Prompt —
Where a line in the listing below holds the word "will", count that line; give the total alone.

Material shown —
▽
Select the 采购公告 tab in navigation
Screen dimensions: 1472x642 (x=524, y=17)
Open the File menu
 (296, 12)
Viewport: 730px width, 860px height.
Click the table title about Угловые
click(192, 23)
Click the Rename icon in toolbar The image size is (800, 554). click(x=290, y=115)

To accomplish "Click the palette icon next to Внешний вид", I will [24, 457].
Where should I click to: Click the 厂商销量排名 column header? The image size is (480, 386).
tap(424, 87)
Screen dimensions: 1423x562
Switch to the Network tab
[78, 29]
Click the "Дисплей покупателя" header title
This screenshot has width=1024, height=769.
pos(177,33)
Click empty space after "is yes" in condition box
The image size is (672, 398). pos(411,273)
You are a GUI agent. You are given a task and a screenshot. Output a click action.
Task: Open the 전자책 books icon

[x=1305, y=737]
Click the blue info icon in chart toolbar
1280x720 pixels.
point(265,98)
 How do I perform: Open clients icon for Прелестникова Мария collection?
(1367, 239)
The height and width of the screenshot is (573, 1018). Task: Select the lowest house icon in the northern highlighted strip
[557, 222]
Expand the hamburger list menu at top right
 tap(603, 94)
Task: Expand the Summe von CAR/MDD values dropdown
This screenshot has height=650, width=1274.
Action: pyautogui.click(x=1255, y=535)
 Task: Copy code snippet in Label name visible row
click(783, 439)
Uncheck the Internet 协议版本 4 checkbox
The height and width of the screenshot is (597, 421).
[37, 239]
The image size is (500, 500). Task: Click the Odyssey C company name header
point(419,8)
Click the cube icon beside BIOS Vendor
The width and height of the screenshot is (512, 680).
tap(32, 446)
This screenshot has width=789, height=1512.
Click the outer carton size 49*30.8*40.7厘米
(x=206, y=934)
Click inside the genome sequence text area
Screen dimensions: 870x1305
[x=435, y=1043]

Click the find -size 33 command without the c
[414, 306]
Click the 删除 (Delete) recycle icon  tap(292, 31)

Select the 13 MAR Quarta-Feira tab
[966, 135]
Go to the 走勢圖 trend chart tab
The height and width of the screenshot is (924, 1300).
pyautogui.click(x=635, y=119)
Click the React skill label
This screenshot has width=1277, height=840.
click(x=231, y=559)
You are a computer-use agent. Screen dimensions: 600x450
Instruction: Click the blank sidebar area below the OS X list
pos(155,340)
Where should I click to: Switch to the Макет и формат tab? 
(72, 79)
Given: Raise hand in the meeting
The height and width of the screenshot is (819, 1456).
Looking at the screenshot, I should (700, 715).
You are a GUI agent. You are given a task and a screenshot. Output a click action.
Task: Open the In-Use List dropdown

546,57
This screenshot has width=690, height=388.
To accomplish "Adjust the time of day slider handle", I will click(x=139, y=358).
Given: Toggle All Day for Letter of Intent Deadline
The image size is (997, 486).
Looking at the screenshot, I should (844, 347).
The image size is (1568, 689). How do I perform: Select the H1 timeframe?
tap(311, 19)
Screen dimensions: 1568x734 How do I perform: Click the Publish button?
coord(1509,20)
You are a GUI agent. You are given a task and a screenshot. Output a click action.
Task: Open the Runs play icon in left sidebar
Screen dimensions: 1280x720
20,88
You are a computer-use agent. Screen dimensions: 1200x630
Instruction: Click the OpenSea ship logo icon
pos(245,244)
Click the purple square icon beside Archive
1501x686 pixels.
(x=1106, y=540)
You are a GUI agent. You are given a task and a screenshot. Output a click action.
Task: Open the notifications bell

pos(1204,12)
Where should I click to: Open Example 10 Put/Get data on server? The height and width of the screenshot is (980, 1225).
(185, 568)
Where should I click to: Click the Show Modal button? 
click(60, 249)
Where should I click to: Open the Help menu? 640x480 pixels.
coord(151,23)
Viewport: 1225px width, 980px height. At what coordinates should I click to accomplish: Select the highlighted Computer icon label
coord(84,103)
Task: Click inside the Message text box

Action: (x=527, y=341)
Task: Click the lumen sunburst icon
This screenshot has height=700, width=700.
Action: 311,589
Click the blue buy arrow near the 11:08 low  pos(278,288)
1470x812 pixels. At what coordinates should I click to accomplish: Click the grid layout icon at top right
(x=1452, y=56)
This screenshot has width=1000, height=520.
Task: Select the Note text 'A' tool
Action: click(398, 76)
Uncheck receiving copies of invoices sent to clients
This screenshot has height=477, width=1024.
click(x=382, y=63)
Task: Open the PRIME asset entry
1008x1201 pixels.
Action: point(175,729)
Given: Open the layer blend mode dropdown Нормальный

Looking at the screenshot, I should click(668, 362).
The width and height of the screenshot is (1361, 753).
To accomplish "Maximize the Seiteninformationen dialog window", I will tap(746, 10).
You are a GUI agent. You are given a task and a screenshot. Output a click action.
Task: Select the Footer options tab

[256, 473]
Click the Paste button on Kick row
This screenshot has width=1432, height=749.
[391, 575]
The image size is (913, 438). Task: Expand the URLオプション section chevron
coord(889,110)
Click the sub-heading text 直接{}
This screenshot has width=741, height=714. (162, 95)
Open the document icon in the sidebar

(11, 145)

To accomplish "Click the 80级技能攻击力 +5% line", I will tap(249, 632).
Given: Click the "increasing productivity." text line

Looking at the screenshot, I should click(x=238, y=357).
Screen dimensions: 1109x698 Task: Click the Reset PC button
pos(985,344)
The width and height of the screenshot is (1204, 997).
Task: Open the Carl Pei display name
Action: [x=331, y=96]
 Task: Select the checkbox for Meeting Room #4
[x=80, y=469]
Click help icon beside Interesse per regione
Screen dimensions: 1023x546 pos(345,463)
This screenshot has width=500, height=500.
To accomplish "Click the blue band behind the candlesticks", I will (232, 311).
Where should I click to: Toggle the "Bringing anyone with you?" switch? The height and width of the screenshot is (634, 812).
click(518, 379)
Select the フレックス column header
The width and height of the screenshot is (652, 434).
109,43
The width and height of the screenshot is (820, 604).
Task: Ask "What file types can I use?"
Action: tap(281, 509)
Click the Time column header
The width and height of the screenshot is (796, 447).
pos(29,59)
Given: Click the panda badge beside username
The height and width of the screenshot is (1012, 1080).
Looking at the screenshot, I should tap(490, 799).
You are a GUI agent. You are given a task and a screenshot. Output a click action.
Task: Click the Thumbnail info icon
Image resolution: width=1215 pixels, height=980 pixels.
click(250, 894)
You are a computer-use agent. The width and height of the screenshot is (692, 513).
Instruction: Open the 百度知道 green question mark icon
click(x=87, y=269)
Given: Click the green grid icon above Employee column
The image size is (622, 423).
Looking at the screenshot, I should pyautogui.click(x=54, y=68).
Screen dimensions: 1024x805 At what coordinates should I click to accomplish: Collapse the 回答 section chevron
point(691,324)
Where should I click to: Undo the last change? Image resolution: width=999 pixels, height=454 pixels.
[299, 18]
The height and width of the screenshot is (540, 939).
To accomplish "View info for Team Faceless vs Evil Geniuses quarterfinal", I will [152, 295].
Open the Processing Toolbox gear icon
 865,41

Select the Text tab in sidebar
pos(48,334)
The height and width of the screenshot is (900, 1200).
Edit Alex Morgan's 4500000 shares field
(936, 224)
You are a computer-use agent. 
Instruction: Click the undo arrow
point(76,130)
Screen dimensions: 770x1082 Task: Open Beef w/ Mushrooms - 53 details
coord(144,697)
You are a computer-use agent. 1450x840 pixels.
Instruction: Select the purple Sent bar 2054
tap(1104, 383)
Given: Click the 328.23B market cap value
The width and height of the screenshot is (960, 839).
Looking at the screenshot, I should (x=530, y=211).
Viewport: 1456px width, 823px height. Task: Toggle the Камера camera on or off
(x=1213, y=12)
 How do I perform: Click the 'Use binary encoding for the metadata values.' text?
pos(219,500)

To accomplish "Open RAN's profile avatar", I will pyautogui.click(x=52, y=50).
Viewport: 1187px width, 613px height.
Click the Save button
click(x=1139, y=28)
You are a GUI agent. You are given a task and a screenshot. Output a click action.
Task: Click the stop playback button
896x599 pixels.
△
Task response —
7